Material:
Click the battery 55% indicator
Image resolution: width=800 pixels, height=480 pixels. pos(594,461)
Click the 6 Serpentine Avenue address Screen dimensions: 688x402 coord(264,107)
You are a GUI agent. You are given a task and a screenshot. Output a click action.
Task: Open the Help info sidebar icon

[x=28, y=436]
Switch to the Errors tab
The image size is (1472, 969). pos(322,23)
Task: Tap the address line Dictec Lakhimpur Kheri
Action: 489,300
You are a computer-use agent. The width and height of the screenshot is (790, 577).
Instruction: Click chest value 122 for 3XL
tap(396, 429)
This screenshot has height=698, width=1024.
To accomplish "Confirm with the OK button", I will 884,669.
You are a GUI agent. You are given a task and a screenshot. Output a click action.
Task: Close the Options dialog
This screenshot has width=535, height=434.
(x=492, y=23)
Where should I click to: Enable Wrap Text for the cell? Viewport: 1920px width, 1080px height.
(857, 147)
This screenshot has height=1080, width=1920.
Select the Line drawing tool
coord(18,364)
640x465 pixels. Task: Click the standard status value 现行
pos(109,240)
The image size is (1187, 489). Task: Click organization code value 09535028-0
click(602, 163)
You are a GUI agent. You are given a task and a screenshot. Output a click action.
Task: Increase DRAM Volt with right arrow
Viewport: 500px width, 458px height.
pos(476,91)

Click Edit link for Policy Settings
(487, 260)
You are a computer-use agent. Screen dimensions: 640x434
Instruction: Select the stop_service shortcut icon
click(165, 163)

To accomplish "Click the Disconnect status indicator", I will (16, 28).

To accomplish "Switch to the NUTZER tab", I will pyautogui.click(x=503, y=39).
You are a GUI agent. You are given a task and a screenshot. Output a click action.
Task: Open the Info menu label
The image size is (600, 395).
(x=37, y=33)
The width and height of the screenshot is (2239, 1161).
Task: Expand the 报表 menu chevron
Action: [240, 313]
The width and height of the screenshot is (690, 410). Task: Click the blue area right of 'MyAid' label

Short problem:
Copy out every one of the rows above word for word.

Task answer:
Click the battery 55% indicator
Image resolution: width=800 pixels, height=480 pixels. pos(594,461)
Click the 6 Serpentine Avenue address Screen dimensions: 688x402 coord(264,107)
You are a GUI agent. You are given a task and a screenshot. Output a click action.
Task: Open the Help info sidebar icon

[x=28, y=436]
Switch to the Errors tab
The image size is (1472, 969). pos(322,23)
Task: Tap the address line Dictec Lakhimpur Kheri
Action: 489,300
You are a computer-use agent. The width and height of the screenshot is (790, 577).
Instruction: Click chest value 122 for 3XL
tap(396, 429)
This screenshot has height=698, width=1024.
To accomplish "Confirm with the OK button", I will 884,669.
You are a GUI agent. You are given a task and a screenshot. Output a click action.
Task: Close the Options dialog
This screenshot has width=535, height=434.
(x=492, y=23)
Where should I click to: Enable Wrap Text for the cell? Viewport: 1920px width, 1080px height.
(857, 147)
This screenshot has height=1080, width=1920.
Select the Line drawing tool
coord(18,364)
640x465 pixels. Task: Click the standard status value 现行
pos(109,240)
The image size is (1187, 489). Task: Click organization code value 09535028-0
click(602, 163)
You are a GUI agent. You are given a task and a screenshot. Output a click action.
Task: Increase DRAM Volt with right arrow
Viewport: 500px width, 458px height.
pos(476,91)

Click Edit link for Policy Settings
(487, 260)
You are a computer-use agent. Screen dimensions: 640x434
Instruction: Select the stop_service shortcut icon
click(165, 163)

To accomplish "Click the Disconnect status indicator", I will (16, 28).

To accomplish "Switch to the NUTZER tab", I will pyautogui.click(x=503, y=39).
You are a GUI agent. You are given a task and a screenshot. Output a click action.
Task: Open the Info menu label
The image size is (600, 395).
(x=37, y=33)
The width and height of the screenshot is (2239, 1161).
Task: Expand the 报表 menu chevron
Action: [240, 313]
The width and height of the screenshot is (690, 410). Task: Click the blue area right of 'MyAid' label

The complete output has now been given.